What needs to be done: From the first line to the last, restate the data exactly, leaving out the images.

Data in this exercise:
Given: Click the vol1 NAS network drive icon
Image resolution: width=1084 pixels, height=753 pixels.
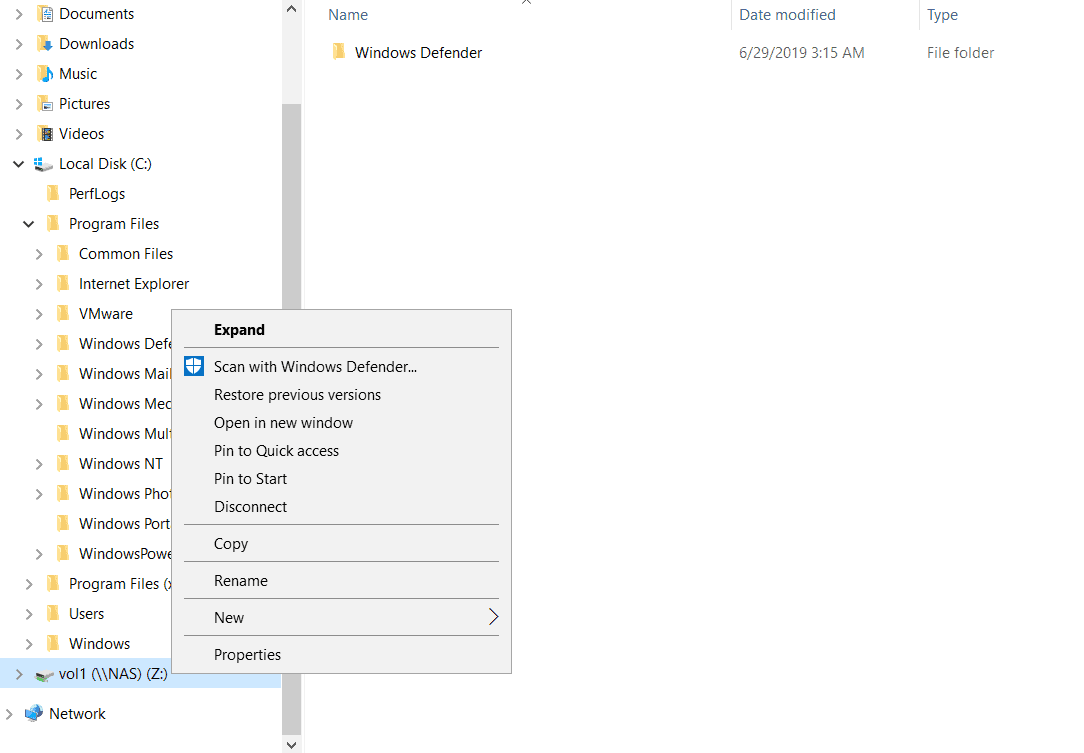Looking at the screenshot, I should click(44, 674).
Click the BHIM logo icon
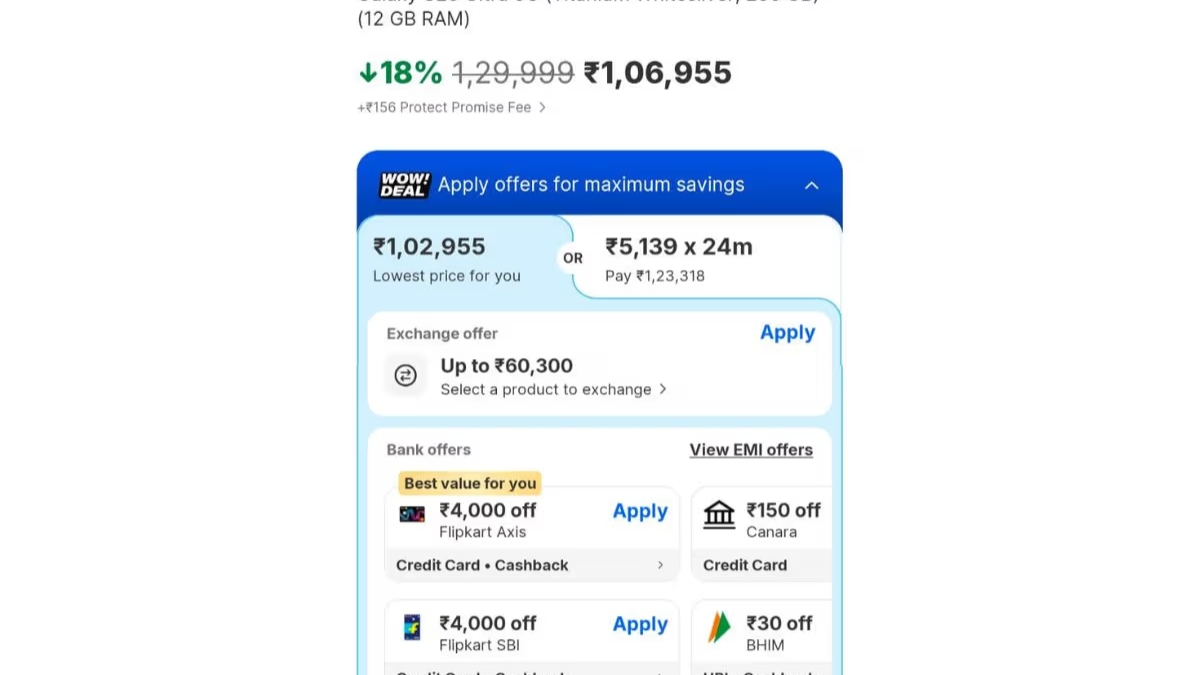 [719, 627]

Written response:
Given: Click the vol1 NAS network drive icon
Image resolution: width=1084 pixels, height=753 pixels.
Looking at the screenshot, I should click(44, 674).
Click the BHIM logo icon
 [719, 627]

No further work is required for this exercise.